TASK TO COMPLETE: Return the part of the material that starts with the line containing "Screen dimensions: 846x549" and ends with the line containing "click(x=671, y=28)", copying every line exactly, both end lines included.

# # # # #

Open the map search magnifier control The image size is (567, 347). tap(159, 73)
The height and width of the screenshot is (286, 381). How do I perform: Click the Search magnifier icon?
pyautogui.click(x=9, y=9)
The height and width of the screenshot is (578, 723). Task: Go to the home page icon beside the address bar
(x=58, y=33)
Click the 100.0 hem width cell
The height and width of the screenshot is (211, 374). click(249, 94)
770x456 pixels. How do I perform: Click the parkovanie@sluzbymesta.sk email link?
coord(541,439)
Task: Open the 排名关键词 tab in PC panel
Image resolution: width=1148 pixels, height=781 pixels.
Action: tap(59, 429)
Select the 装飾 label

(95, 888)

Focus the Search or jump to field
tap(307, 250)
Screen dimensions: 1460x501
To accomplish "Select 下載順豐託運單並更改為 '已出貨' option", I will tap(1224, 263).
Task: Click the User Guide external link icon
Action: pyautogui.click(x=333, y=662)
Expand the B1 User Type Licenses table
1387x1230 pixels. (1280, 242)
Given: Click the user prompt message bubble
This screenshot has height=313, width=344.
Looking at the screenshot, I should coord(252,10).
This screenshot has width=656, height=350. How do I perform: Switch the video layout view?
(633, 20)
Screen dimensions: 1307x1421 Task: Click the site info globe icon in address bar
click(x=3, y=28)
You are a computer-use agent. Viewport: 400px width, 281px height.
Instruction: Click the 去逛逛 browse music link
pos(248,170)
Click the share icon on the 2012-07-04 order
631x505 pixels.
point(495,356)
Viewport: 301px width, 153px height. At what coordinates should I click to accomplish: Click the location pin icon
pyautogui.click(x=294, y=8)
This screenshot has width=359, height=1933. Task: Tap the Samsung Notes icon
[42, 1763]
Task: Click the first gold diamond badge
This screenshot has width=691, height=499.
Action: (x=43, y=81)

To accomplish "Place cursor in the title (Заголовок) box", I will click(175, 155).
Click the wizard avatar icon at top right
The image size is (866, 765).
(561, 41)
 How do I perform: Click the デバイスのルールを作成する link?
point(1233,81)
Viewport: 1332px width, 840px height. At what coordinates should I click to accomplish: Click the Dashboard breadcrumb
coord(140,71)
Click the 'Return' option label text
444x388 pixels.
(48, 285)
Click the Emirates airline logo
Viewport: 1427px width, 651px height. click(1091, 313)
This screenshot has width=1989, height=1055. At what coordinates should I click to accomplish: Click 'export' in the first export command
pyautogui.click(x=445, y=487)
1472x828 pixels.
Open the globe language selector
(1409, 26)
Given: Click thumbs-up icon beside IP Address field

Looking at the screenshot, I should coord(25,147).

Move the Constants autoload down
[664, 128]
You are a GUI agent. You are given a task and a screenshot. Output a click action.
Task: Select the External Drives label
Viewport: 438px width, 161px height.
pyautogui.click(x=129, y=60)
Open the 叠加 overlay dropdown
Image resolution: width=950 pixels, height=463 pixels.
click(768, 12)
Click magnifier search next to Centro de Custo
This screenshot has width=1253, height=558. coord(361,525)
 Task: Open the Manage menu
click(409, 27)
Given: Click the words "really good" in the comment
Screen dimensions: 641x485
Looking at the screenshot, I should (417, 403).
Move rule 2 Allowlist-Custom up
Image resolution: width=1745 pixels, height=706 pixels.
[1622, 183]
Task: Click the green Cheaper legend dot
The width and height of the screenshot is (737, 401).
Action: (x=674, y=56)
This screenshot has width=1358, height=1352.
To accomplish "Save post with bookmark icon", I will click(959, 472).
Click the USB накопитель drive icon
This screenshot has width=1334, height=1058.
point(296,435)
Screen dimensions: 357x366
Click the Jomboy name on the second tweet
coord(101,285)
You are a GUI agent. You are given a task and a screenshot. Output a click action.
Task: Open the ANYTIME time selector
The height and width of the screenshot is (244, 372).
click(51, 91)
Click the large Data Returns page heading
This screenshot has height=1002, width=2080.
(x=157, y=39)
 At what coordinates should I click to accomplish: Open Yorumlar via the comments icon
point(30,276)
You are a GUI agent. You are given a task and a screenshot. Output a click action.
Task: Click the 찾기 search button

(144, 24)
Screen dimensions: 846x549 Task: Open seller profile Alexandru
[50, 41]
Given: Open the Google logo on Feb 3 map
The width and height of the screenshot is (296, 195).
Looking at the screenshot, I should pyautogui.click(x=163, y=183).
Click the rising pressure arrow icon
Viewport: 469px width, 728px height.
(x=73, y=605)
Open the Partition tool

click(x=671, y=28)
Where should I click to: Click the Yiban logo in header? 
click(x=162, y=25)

# # # # #

WRITTEN RESPONSE:
Screen dimensions: 846x549 Task: Open seller profile Alexandru
[50, 41]
Given: Open the Google logo on Feb 3 map
The width and height of the screenshot is (296, 195).
Looking at the screenshot, I should pyautogui.click(x=163, y=183).
Click the rising pressure arrow icon
Viewport: 469px width, 728px height.
(x=73, y=605)
Open the Partition tool

click(x=671, y=28)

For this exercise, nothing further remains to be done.